The alt-right meme

(written by lawrence krubner, however indented passages are often quotes). You can contact lawrence at: lawrence@krubner.com, or follow me on Twitter.

I had literally not heard of the “alt-right” until yesterday. And now I see there are several articles about its influence on politics in the USA. I suppose this is a case of a particular movement hitting some new level of power and so everyone needs a label for it?

For instance, Hillary Clinton is complaining about the alt-right:

In her most direct critique yet connecting the Trump campaign to white nationalists and the conservative fringe, Mrs. Clinton is framing Mr. Trump’s run as unprecedented in modern politics.

“He is taking hate groups mainstream and helping a radical fringe take over the Republican Party,” she said.

Asserting that a racially-charged and “paranoid fringe” had always existed in politics, she said, “it’s never had the nominee of a major party stoking it, encouraging it, and giving it a national megaphone. Until now.”

And Vox says “The alt-right is more than warmed-over white supremacy. It’s that, but way way weirder.

That’s a striking level of prominence for a movement that until recently was extremely obscure. A movement lurking in Reddit and 4chan threads and in community blogs and forums, a movement of right-wingers who openly argue that democracy is a joke. That it’s weak, it’s corrupt, and it caters to the whims of a fickle electorate rather than the needs of the citizenry. That Congress and the president must be replaced with a CEO-like figure to run the country as it truly should be, without the confused input of the masses.

For some in the movement, Donald Trump really is that figure. For the hardcore, even the most authoritarian-styled presidential candidate in decades isn’t good enough.

…Thus, within the world of neoreaction, Trump’s seemingly authoritarian impulses are a feature, not a bug. The only real problem is he may not go far enough. NRxer Michael Perilloux, for example, complained that Trump wouldn’t pull off the kind of power grab that many of his critics fear him capable of:

Is Trump likely to cancel the constitution, declare martial law, declare himself emperor to be succeeded by his children, nationalize the banks and media, hang some of the worst criminal bankers, send the Israelis back to Israel, call the National Guard to roll tanks into Harvard Yard, place all communists and other anti-American elements under house arrest, retire all government employees, replace the USG with the Trump Organization, and begin actually rebuilding America and western civilization?

Short of that, he is simply another phenomenon within the arcane workings of the system, as worthy of support as the ebb and flow of the tides. Surely, the unprecedented nature of his campaign warrants excited interest as a historical case-study and promising fore-shock of a true restoration, but he is not the king, and we have a ways to go yet.
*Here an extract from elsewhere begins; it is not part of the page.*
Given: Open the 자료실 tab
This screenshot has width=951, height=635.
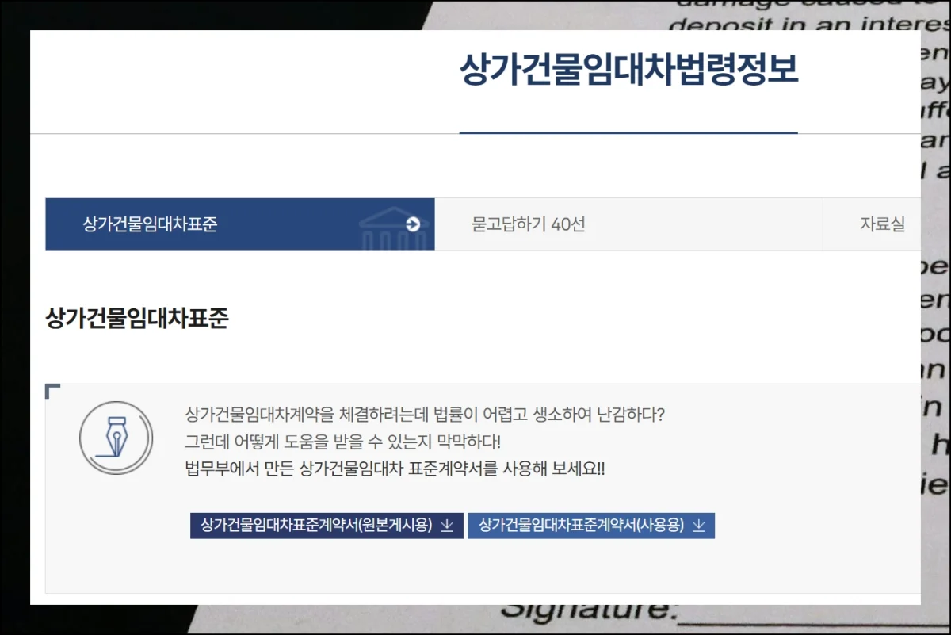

…The purpose of government, in the view of neoreactionaries, isn’t to represent the will of the people. It’s to govern well, full stop. “From the perspective of its subjects, what counts is not who runs the government but what the government does,” Moldbug explains. “Good government is effective, lawful government. Bad government is ineffective, lawless government. How anyone reasonable could disagree with these statements is quite beyond me. And yet clearly almost everyone does.”

…But win or lose, Trump has shown that overt contempt for racial equality, naked tribalistic appeals to white racial solidarity, and vaguely authoritarian rhetoric can add up to a very successful campaign, at least within the Republican Party. That gives the alt-right new relevance, and helps convince its members that America might be ready for their ideas.

It also opens the door for a more sophisticated future candidate, one reared on alt-right arguments rather than stumbling into them the way Trump has. Such a candidate could effectively whip up an alt-right base of support, but potentially use it more intelligently and effectively than Trump. If this sounds fantastical, it’s worth remembering that open white supremacists like Strom Thurmond and James Eastland were serving in the US Senate 40, 30, even 20 years ago. Our current period without avowed white nationalists in power, backed by an organized constituency of the same, is the exception, not the norm.

And the article Breitbart, explained: the conservative media giant that wants Trump to burn down the GOP is important since the folks from Breitbart are now taking over as managers of the Trump campaign. It is a bit of a shock to realize how extreme these people are, and how much they are now part of the mainstream:

In addition to his live-hard lifestyle, he differed from normal conservatives in another respect: He never really cared that much about policy. While other conservative writers defined themselves by issues like fighting abortion or the Iraq War or battling health care reform, Breitbart saw the important battles as taking place outside of Washington.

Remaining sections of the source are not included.